Saved entries:
#####

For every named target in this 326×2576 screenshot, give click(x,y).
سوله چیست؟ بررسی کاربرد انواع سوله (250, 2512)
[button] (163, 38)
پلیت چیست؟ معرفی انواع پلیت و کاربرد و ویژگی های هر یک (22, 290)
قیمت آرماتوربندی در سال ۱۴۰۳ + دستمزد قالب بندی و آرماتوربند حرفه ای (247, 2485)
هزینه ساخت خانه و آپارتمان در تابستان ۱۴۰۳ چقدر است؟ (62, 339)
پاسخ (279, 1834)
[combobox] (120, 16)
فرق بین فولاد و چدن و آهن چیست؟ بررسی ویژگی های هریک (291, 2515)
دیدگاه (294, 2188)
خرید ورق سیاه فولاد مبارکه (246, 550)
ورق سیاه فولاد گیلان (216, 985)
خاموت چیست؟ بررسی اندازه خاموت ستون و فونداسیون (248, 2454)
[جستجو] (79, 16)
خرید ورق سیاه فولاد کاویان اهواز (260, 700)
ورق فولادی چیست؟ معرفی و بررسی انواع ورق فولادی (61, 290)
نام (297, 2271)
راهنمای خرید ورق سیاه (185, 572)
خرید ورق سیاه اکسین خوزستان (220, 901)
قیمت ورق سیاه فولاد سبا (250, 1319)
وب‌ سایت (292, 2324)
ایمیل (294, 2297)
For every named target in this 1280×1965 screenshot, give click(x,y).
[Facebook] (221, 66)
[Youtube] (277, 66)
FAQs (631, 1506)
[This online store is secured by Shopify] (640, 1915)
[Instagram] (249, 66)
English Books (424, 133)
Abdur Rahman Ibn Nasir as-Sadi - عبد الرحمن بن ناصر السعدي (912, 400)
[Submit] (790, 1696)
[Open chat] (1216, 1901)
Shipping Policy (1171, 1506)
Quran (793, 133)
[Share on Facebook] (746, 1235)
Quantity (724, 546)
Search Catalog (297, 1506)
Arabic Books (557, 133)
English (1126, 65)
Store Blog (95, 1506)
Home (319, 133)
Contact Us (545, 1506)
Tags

#####

Up to and including the line with "قیمت آرماتوربندی در", write out the records above exactly, starting from their first line.

For every named target in this 326×2576 screenshot, give click(x,y).
سوله چیست؟ بررسی کاربرد انواع سوله (250, 2512)
[button] (163, 38)
پلیت چیست؟ معرفی انواع پلیت و کاربرد و ویژگی های هر یک (22, 290)
قیمت آرماتوربندی در سال ۱۴۰۳ + دستمزد قالب بندی و آرماتوربند حرفه ای (247, 2485)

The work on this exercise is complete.